Today was the day that she came of age. But she had not a speck of fear in her heart. Hey eyes blinked open slowly as she heard her father the Pharaoh hurdle through the palace corridors into her bedroom chamber. He had a grand smile on his face, ready to deliver his daughter into the hands of her future husband. As he moved aside the linen veils that kept the evening mosquitoes from his Princess, she looked into his eyes and reached out to hold his chin in her hands with feminine grace. “I see only God in you, father,” she said.
The Grand Pharaoh blinked and something sort of softened deep behind his eyes. For an instant he forgot who he was. But he blinked again and remembered where he was. “Are you ready to meet your future husband, dear Tia?”, he asked, holding her hands in his.
“Father, I hear only God’s voice when you speak.” The words she spoke went straight into his heart. He didn’t understand the magic that was happening, but his whole body felt like it was being forgiven, he no longer felt threatened, and all his limbs relaxed. A gentleness came into his smile, and perhaps for the very first time, he felt only love in his own eyes.
In that instance he realised how wise the Princess had become, he felt no doubt about the depth of love she had for him, it poured out of her cells, and he realised that he could trust her implicitly to make her own decision about her future King. Maybe even one day, she might choose to be Queen.
Amira looked up through the tree branches and realised she had been daydreaming again. A movement caught the corner of her eye and she turned to see a young man who looked in turmoil. His face was taut and he looked frozen sitting on some stone steps. She felt drawn to him, and went over to ask if he was OK. He wasn’t sure, he told her.
“Is there anything I can do for you?”, she asked the man. He had an air of kindness about him but looked quite distressed.
“I’m not sure”, he said again. “My father is in hospital, dying, and I need to forgive him before he passes, but I don’t know how.”
Amira looked down at the floor, and then looked away, noting the coincidence of the questioning they were both facing. When she looked back at him, her voice spoke automatically, without any thought.
“Are you so sure you need to forgive him?”, she asked.
He blinked his eyes and looked back at her, perplexed.
She continued. “Often we judge people for not being how we want them to be, when this is simply an opportunity for us to forgive ourselves for needing them to give out love when they are in a state of calling out for love.
Can you simply love him, instead?”
The man looked back at her, with tears filling his eyes. He had never felt in such a state of grace. That was the very moment he forgave. His body swelled with such pure intense spirit, he could hardly breathe. He didn’t know how to express his gratitude, what blessing had just been bestowed on him, so he did the only thing he knew how. He reached into his back pocket, took out his wallet, and took out a heavy, solid gold coin. “This piece is worth it’s weight in gold”, he said. “The local goldsmith will be able to help convert it for you". And with that, before Amira could refuse the gift, the kind gentleman disappeared from the old palace grounds.
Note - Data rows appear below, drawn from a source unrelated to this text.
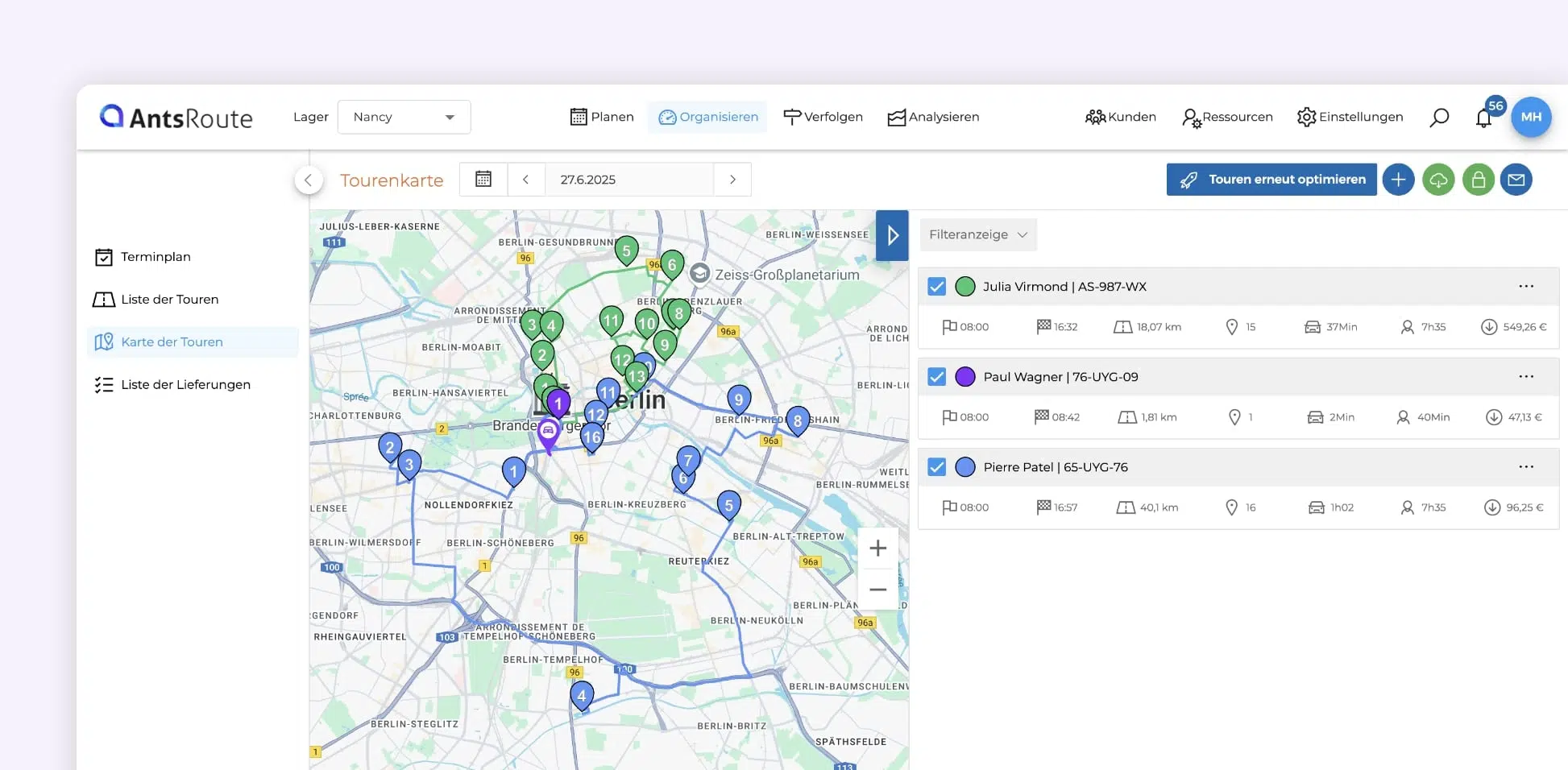This screenshot has width=1568, height=770.
Task: Expand the Filteranzeige dropdown
Action: click(x=977, y=235)
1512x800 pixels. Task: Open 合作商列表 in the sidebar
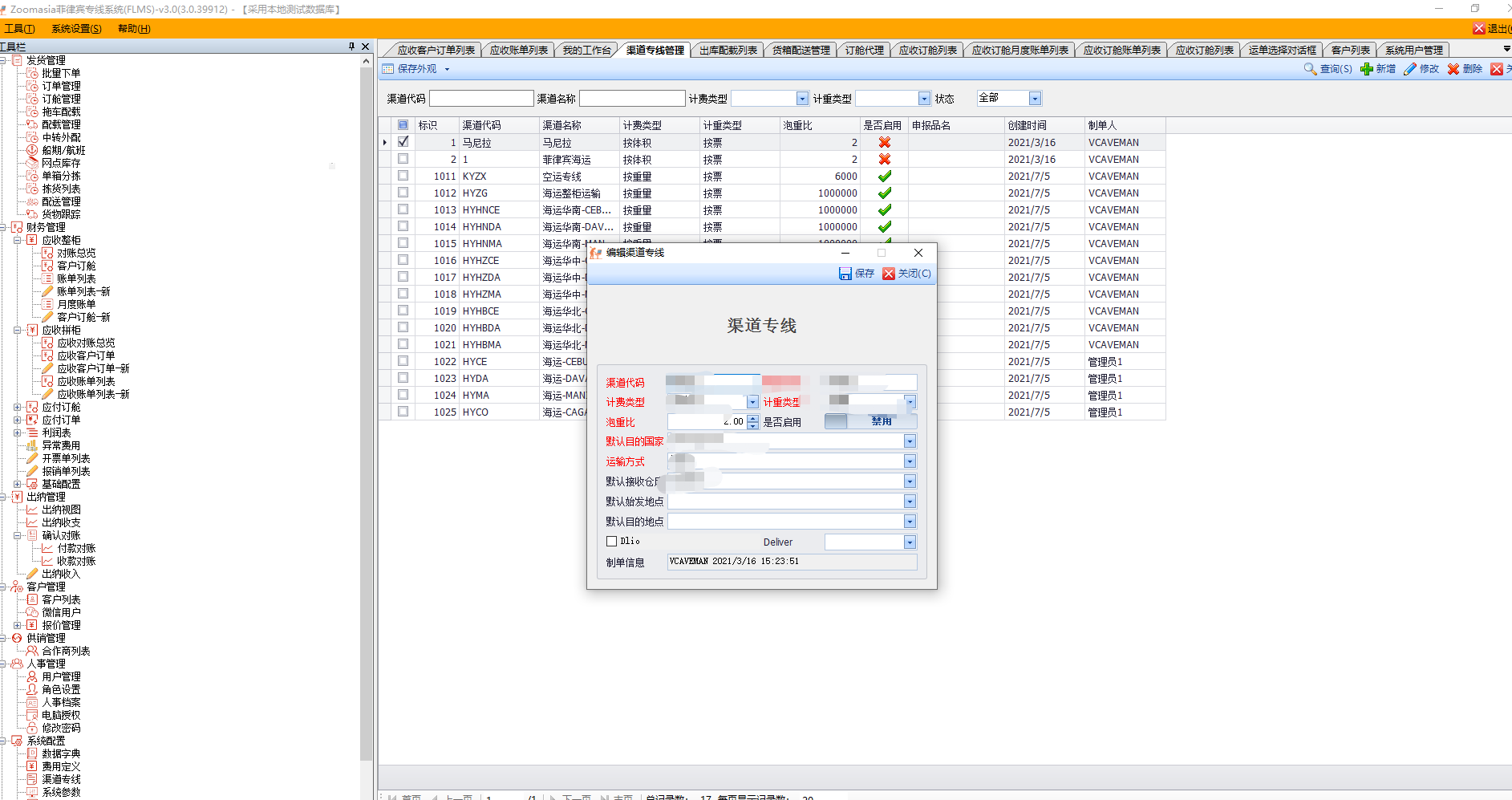coord(66,651)
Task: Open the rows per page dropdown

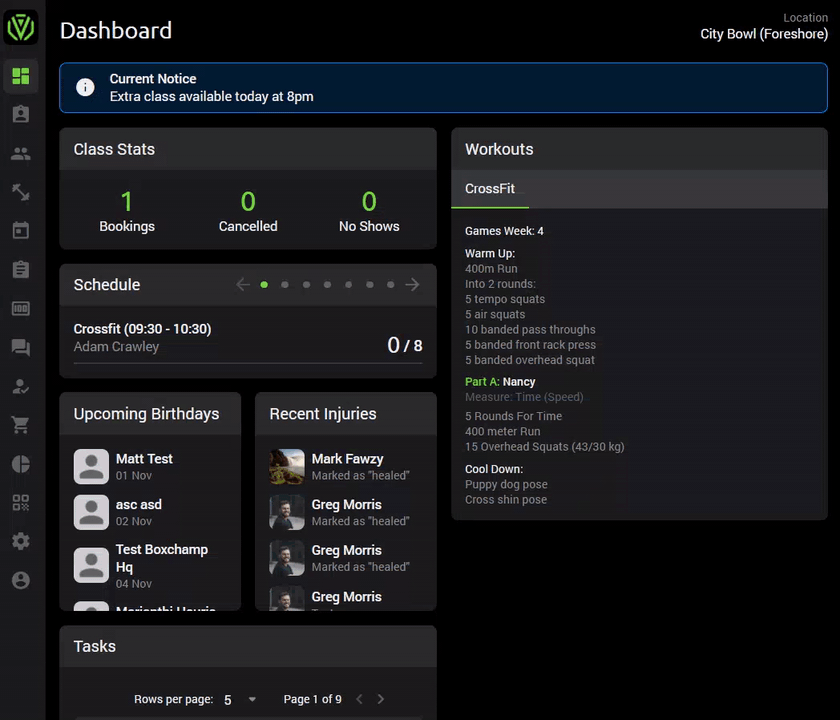Action: click(x=239, y=700)
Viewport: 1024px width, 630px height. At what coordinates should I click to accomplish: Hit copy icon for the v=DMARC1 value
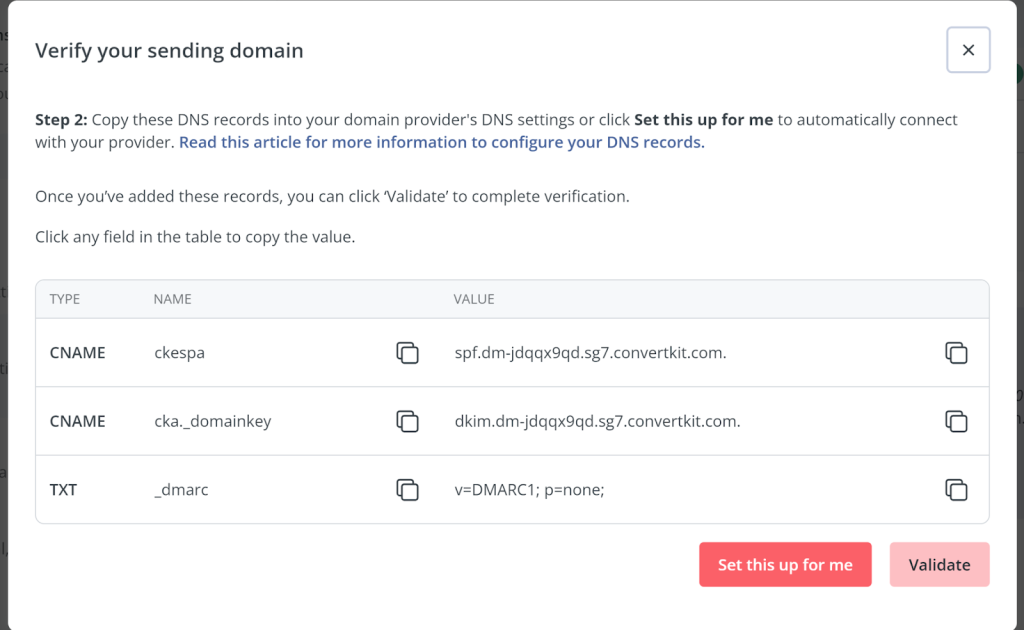click(x=956, y=490)
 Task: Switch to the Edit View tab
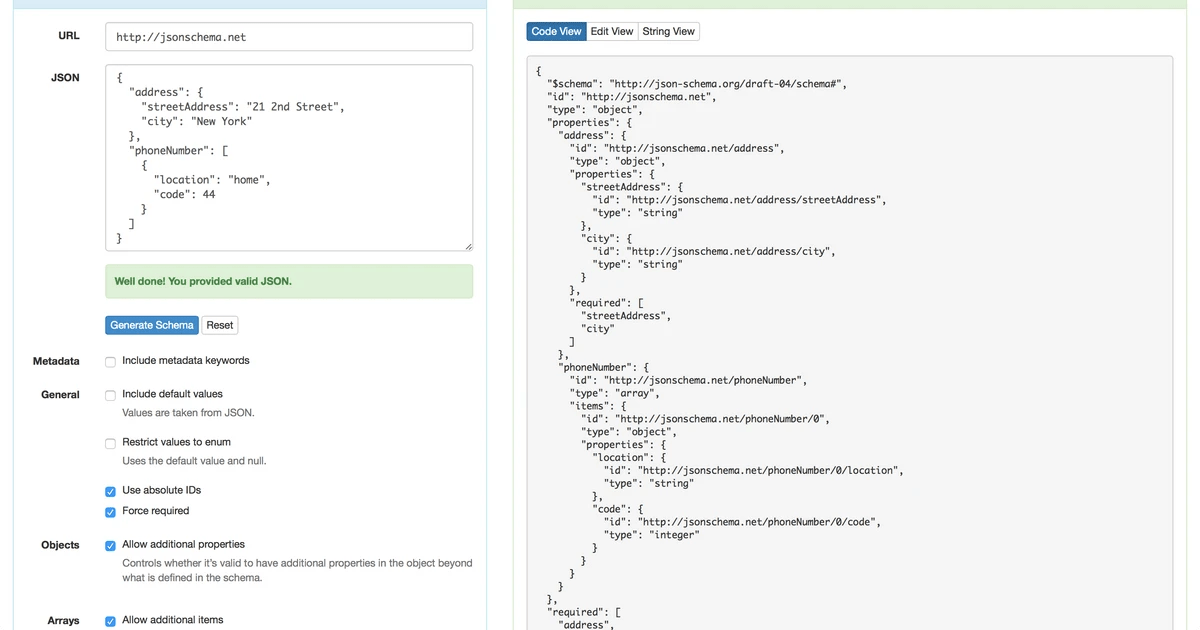611,31
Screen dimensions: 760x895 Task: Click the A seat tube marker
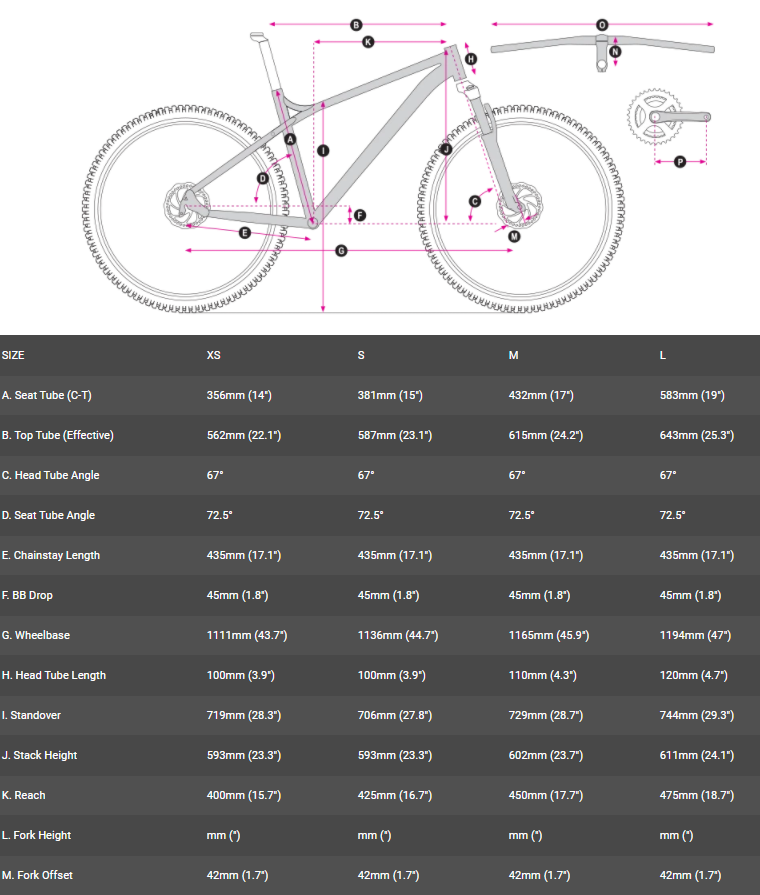[x=291, y=140]
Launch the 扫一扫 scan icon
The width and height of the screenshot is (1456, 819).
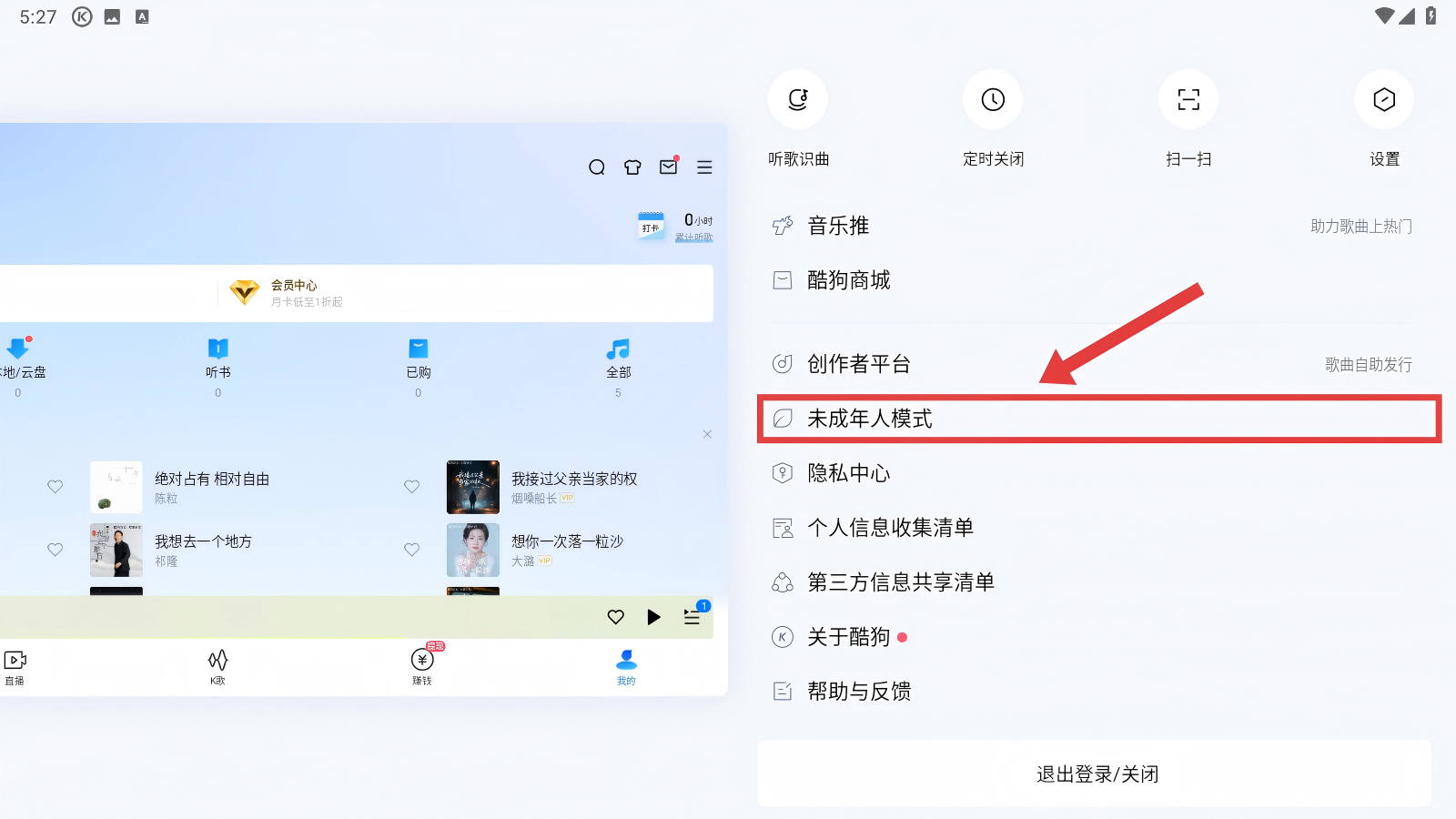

Amira looked down at the book she realised she was still holding open in her left-hand. How strange it was that she had such clarity of speech after simply writing out one question. Words were more than a refuge. They had the power to heal, she realised. She closed the pages, and walked to the local goldsmith opposite the park. The goldsmith smiled when she placed the coin on his counter. “My”, he said, “what serenity you must have spoken to earn a coin worth $20,000,” he pronounced.